Heavy-handed fantasy set in the Deep South, from a hip young novelist (Ray in Reverse, 2000, etc.).
A young man trying to uncover the mysteries of his birth is one of the best premises in this business, and that’s what Wallace gives us. Thomas Rider knows he was born 18 years ago in the boondocks town of Ashland, Alabama (scene of Wallace’s debut, Big Fish, 1998), and he knows that his mother Lucy died bringing him into this world—but that’s about it. So, with the encouragement of his girlfriend Anna, he sets off for Ashland by himself to talk to the folks there and see what he can find out. His mother didn’t live in Ashland very long, apparently, and moved there only in order to look after a dilapidated house that her father had bought as an investment.
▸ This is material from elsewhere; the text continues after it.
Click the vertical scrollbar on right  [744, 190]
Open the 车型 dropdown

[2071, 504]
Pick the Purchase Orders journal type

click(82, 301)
Thomas talks to all the townsfolk who might have known Lucy (real-estate agent, innkeeper, village idiot, carpenter, etc.) and learns in short order that Ashland was (and is) a deeply strange place. Once famous as the “Watermelon Capital of the World,” it hasn’t had a watermelon crop since Lucy Rider died in childbirth. What does one have to do with the other? Apparently what assured the success of the town’s crops was an annual fertility rite in which the oldest male virgin in Ashland would be deflowered during a full moon in a watermelon patch. It seems that Lucy, when she moved to town, objected vehemently to this practice—and attempted to sabotage the rite by deflowering the chosen victim herself before the ceremony could take place. In the course of his inquiries, Thomas finds out who his father was, but that comes as something of an anticlimax, frankly, to learning the much weirder tale of his birthplace.
For a fable, Wallace strikes a completely wrong tone, narrating his tale in short, ponderous, testimony-like recollections by various townsfolk. The result: heavy, pompous, and dull.